§ Given problem
Lay out every line of the records below as a numbered list, leaving out any blank lines. Don't include the pictures in your answer.

§ Supplied data
##########
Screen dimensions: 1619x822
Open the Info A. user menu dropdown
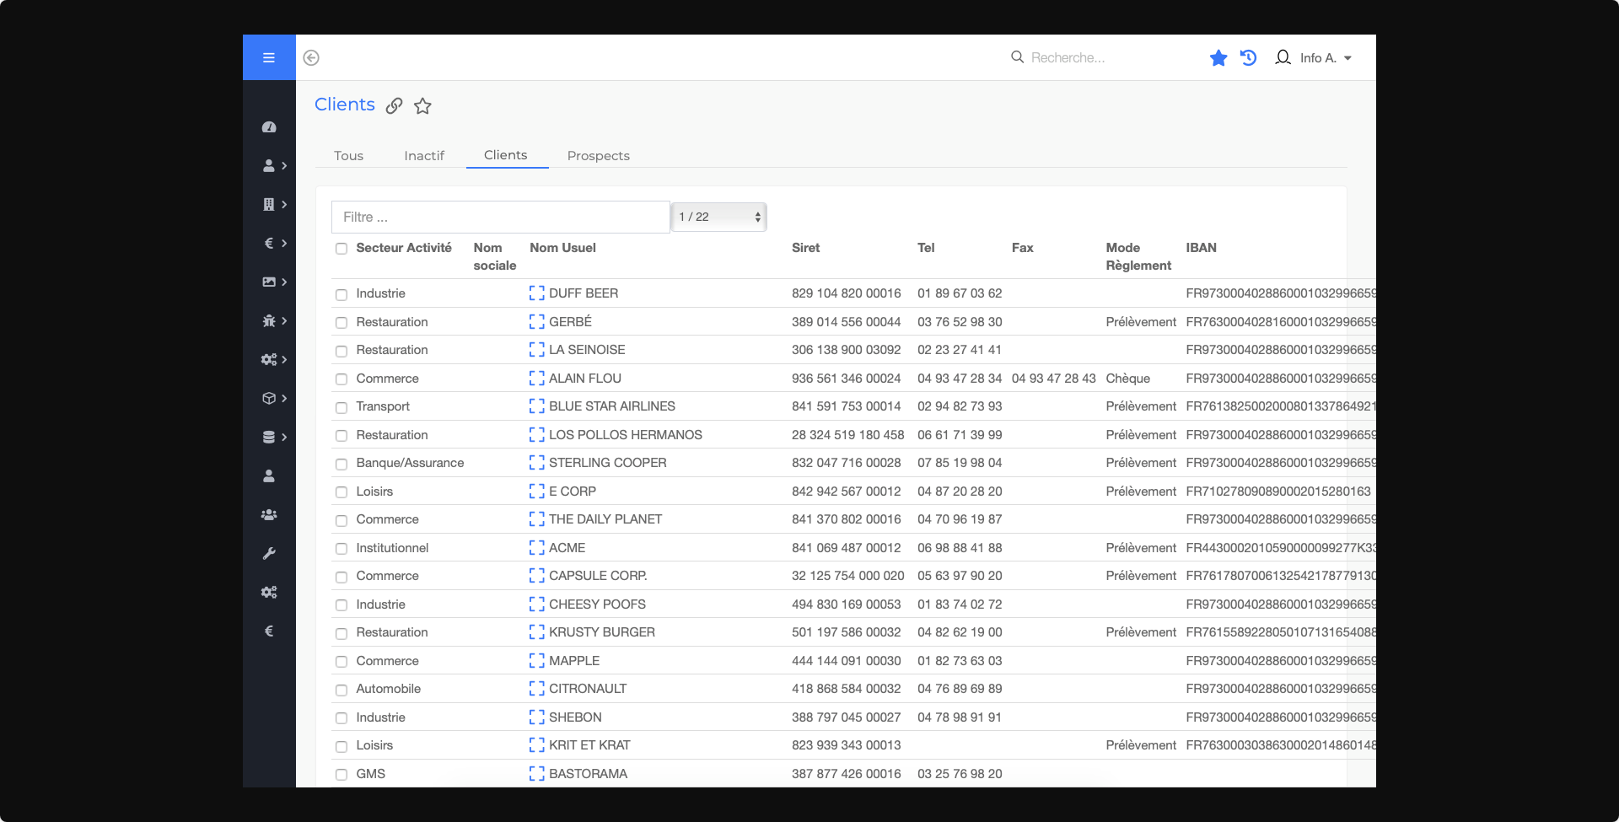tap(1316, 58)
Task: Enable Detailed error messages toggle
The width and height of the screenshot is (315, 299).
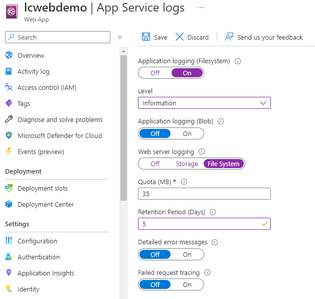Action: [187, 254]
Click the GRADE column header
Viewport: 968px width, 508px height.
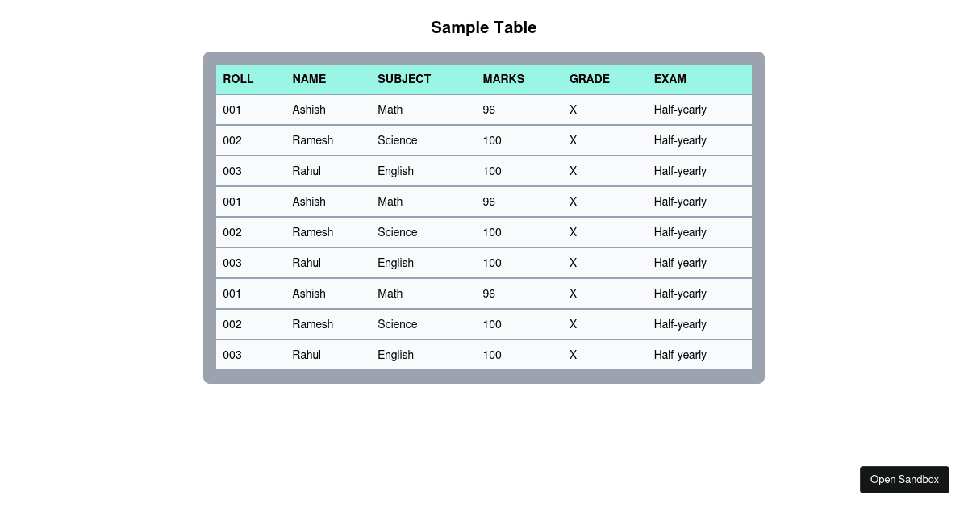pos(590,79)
##########
§ The solution
1. Screen dimensions: 1619x822
2. Open the Info A. user menu dropdown
3. tap(1316, 58)
4. Task: Enable Detailed error messages toggle
5. The width and height of the screenshot is (315, 299).
6. Action: [187, 254]
7. Click the GRADE column header
8. Viewport: 968px width, 508px height.
9. pos(590,79)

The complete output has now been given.